Although microbiota play a critical role in the normal development and function of host immune systems, the underlying mechanisms, especially those involved in the large intestine (LI), remain unknown. In the present study, we performed transcriptome analysis of the LI of germ-free (GF) and specific pathogen-free (SPF) mice of the IQI strain, an inbred strain established from ICR mice.

Results

GeneChip analysis, quantitative real-time RT-PCR, and reconfirmation using bacteria-inoculated GF mice revealed differences in the expression levels of several immune-related genes, such as cryptdin-related sequences (CRS), certain subsets of type 1 interferon (IFN)-related genes, class Ib MHC molecules, and certain complements. LI expressed no authentic cryptdins but predominantly expressed CRS2, 4, and 7. The mRNA levels of IFN-related genes, including Irf7, Isgf3g, Ifit1 and Stat1, were lower in SPF- and flora-reconstituted mice. When an oral IFN-α inducer tilorone analog, R11567DA, was administered to SPF mice, IFN-α was induced rapidly in the LI at 4 h, whereas no IFN-α protein was detected in the small intestine (SI) or blood.
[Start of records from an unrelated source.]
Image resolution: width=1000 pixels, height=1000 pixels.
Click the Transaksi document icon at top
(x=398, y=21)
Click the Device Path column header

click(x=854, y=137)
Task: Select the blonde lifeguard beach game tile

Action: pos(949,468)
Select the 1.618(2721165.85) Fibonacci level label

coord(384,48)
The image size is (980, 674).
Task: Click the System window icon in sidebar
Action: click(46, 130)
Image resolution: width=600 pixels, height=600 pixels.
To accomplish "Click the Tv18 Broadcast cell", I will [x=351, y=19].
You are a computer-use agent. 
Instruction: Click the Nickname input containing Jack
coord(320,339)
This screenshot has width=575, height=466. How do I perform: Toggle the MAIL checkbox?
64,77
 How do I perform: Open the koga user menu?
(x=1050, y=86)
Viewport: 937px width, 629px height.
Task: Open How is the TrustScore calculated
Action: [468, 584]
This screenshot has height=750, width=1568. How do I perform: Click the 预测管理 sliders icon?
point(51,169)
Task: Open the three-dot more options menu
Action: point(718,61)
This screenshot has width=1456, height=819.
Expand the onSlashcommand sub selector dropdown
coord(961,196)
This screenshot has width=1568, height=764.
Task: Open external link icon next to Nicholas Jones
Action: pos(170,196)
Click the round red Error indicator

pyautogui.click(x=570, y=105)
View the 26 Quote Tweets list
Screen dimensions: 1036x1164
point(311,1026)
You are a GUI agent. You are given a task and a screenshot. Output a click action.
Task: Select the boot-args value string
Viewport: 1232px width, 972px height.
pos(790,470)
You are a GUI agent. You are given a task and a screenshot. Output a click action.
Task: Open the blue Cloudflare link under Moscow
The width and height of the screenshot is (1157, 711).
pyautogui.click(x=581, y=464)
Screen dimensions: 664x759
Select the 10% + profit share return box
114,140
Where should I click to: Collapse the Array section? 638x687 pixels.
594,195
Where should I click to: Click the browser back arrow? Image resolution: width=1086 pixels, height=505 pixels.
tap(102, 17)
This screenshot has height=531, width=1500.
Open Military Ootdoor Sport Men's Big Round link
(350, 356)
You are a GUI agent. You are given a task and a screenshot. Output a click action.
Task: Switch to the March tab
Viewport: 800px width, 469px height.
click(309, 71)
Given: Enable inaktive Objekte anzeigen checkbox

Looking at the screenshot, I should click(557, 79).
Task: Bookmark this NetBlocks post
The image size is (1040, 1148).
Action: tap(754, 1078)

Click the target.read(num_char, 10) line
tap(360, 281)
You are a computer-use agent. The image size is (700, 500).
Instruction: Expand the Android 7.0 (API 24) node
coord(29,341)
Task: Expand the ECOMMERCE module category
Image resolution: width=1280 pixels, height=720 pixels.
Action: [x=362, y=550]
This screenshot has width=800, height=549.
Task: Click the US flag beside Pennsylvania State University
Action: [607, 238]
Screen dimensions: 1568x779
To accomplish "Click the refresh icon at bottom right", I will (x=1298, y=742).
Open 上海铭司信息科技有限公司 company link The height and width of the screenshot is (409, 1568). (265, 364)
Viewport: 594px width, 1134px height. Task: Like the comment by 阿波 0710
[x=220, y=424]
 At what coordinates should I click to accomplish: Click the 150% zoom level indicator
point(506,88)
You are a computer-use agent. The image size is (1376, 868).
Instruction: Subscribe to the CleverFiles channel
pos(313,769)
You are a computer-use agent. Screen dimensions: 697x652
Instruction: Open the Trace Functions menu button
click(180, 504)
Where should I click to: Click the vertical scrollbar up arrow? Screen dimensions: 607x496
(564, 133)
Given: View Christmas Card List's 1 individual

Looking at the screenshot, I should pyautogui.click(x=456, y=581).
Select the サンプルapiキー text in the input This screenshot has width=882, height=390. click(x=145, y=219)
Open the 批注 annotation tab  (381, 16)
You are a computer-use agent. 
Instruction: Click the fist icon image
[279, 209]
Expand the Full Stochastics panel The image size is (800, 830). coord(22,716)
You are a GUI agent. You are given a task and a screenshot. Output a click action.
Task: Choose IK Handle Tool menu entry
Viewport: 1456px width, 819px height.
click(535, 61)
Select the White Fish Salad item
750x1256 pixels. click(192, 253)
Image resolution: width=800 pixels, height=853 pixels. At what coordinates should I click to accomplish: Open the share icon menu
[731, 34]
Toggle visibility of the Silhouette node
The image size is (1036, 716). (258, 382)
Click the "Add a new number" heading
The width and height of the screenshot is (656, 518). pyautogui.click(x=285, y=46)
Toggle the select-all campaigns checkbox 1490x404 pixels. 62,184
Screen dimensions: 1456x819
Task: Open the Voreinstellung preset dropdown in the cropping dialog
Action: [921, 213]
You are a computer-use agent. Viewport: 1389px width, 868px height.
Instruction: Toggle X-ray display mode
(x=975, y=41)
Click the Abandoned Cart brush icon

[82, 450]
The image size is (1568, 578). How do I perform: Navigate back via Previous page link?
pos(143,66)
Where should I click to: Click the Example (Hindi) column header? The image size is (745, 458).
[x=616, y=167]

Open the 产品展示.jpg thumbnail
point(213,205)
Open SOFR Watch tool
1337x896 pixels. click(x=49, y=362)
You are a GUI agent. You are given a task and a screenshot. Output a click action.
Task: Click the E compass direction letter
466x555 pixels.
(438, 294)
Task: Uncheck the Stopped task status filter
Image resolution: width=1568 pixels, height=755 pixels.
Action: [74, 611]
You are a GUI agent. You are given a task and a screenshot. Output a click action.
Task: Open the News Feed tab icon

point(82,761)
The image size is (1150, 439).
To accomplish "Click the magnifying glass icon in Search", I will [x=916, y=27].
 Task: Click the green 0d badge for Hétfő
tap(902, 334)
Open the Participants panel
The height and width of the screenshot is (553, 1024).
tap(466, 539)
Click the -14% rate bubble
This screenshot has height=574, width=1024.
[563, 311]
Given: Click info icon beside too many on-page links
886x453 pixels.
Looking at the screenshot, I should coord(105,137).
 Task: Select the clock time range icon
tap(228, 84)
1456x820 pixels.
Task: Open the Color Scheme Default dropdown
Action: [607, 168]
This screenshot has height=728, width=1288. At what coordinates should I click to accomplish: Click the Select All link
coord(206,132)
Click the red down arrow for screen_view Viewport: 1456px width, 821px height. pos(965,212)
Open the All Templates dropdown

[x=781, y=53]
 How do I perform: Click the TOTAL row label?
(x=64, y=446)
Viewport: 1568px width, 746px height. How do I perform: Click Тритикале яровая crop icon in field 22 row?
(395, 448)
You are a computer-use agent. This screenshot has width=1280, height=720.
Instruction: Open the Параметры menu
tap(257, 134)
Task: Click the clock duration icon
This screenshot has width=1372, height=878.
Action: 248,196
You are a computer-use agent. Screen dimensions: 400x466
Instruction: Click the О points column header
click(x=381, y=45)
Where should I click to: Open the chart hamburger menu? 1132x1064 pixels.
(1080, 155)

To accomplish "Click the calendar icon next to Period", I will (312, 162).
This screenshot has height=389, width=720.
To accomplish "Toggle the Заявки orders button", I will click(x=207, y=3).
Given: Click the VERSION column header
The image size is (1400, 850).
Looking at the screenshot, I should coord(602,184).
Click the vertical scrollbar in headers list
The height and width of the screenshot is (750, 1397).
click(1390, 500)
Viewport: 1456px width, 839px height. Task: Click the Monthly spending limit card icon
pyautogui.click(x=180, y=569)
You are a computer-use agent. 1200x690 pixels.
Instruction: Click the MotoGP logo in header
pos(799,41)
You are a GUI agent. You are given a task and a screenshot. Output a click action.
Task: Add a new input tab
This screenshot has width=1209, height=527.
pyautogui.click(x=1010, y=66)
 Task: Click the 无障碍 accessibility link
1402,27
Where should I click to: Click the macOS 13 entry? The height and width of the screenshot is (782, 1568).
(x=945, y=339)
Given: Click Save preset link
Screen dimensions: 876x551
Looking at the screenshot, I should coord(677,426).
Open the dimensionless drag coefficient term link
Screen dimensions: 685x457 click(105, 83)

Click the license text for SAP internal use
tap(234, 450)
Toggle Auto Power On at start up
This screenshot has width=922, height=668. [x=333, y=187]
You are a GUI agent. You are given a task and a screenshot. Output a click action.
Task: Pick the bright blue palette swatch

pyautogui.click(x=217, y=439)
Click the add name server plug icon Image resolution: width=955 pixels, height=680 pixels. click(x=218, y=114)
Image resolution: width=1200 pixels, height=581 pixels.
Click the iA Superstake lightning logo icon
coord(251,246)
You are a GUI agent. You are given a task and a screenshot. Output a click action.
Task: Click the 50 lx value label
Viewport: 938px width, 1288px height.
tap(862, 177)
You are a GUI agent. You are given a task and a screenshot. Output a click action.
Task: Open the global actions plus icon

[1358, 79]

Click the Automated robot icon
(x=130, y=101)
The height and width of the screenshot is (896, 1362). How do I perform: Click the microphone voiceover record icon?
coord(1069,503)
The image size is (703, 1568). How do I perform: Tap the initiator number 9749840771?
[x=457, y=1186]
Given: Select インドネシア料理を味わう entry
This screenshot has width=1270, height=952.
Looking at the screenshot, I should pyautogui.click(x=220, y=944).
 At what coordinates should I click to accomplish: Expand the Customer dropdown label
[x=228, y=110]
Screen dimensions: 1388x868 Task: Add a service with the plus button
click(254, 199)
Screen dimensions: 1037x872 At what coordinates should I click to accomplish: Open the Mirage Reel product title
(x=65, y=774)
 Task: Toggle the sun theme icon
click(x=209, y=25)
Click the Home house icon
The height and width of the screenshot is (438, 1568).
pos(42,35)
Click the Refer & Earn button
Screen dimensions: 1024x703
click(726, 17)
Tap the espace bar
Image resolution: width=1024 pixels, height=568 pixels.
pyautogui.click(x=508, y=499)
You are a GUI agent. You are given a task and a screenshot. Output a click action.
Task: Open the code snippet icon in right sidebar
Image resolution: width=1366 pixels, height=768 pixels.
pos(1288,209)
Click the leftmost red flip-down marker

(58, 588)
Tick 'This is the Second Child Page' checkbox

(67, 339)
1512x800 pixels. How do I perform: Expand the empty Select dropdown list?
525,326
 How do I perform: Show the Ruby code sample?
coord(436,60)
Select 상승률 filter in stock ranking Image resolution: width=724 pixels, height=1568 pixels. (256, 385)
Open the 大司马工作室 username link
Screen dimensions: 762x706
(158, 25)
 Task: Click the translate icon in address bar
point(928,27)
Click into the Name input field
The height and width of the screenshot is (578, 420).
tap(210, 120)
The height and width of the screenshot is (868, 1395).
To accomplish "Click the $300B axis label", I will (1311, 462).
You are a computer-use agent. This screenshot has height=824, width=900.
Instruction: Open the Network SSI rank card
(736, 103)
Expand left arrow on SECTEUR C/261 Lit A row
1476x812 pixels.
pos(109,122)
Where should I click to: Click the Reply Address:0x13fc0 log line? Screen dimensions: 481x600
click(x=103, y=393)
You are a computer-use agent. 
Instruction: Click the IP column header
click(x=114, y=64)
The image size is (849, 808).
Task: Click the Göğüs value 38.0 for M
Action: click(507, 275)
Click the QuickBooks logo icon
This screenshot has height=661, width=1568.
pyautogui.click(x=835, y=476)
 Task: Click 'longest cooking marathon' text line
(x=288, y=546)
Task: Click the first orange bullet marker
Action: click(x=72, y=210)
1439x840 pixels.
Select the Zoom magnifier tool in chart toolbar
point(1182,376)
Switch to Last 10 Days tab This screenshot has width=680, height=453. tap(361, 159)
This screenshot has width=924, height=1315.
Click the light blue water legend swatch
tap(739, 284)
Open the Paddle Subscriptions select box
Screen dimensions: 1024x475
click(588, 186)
In situ hybridization and immunohistochemistry suggested that the IFN-α production originated from Paneth cells in the SI, and portions of lamina proprial CD11b- or mPDCA1-positive cells in the LI.

Conclusion

The present study suggests that microbial colonization, while inducing the expression of anti-microbial peptides, results in the down-regulation of certain genes responsible for immune responses, especially for type I IFN synthesis. This may reflect the adaptation process of the immune system in the LI to prevent excessive inflammation with respect to continuous microbial exposure. Further, the repertoire of anti-microbial peptides and the extraordinary role of interferon producing cells in the LI have been found to be distinct from those in the SI.